More people have probably died from malaria over the
last several thousand years than from any other disease that you can catch.
Malaria parasites probably first began to infect reptiles in West Africa and Central Africa, at
least a hundred and fifty million years ago (150,000,000 BC), in the time of the dinosaurs. Africa was warm and wet and so there were a lot of mosquitoes there. When mammals came along, the mosquitoes bit them too, and they also got malaria, and when people evolved about two million years ago, malarial parasites also evolved that were especially good at living inside people.
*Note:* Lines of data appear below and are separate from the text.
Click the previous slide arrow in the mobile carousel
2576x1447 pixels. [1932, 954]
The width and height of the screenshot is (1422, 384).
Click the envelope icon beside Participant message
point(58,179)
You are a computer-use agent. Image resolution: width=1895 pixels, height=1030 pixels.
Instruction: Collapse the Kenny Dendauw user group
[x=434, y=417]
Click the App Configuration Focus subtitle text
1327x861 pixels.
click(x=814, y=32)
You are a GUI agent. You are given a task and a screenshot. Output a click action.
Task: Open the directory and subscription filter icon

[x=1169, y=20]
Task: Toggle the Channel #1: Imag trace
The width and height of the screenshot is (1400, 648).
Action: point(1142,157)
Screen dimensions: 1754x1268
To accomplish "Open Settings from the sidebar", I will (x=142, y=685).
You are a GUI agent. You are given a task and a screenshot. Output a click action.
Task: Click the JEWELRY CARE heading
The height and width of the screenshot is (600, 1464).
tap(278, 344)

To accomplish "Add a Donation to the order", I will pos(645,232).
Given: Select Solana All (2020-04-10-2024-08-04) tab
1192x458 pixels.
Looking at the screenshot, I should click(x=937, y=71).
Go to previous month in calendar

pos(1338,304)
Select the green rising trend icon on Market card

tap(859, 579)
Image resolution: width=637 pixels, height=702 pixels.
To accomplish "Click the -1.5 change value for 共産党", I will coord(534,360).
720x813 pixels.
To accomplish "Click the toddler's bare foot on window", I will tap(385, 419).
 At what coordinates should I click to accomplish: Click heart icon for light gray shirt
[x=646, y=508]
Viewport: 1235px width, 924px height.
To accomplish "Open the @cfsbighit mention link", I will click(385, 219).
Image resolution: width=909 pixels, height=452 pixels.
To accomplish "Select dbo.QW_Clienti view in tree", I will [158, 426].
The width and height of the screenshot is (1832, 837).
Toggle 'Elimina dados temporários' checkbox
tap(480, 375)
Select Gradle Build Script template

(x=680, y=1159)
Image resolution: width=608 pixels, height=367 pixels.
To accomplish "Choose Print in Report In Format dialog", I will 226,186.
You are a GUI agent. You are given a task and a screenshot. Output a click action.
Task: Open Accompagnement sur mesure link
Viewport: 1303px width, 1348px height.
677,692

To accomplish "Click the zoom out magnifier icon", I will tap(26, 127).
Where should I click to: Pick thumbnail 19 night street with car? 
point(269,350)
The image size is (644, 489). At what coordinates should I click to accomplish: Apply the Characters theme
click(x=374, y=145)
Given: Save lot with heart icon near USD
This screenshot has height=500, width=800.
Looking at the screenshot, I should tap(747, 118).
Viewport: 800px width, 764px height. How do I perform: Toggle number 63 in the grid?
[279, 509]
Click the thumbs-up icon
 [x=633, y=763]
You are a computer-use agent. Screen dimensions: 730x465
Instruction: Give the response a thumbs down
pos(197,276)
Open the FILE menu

From its beginnings in Africa, malaria slowly spread all over Asia and Europe. Sumerian and Egyptian doctors from about 1500 to 2000 BC described fevers that sound like malaria, and DNA evidence from Egyptian mummies shows that they had malaria around 1500 BC. In India, people seem to have been catching malaria by 1000 BC, and malaria was certainly common in China by 1 AD or so. Malaria seems to have infected ancient Italy and Greece during the Hellenistic period (about 500-1 BC) and then northern Europe not until the Middle Ages, about 1000-1500 AD. Rice farming, in both China and Europe, turned out to be an excellent way to spread malaria, because of the standing water in the rice paddies. This led to big arguments between rice farmers and public health officials who were trying to stop malaria from spreading.
When European invaders came to North
America and South America
in the 1500's AD, some of them had malaria, and
American mosquitoes caught the disease by biting these sick people. Then
in the 1700's when European slave traders forced many African
people to come to North
America and South America as slaves,
they also brought malaria with them. The big rice fields helped mosquitoes to breed.
Gradually many places in both North and South America were infested with malaria,
and by the 1750's many people in North America caught it. By 1850 there
was malaria all over both North and South America. If you've read the Little House books, malaria is what Laura and Mary had when they had "fever and ague". Along with smallpox
and measles, malaria was one of the diseases that
killed most of the people who lived in North America - the
Chinook,
the Iroquois, the Cherokee,
and other groups.
By the middle of the 1900's, malaria became less common in the northern half of the world (North America, Europe, Russia and northern China). This was mainly because, thanks to the use of gasoline engines in tractors and farm machinery, most people lived in cleaner, less crowded places, and most people did not live or work on farms anymore. But in the southern half of the world (South America, Africa, India, and south-east Asia), malaria is still killing more than a million people every year, most of them children. Global warming caused by people burning oil is helping mosquitoes to spread malaria to places where it wasn't a problem before, so we can expect malaria to be even more of a problem in the future.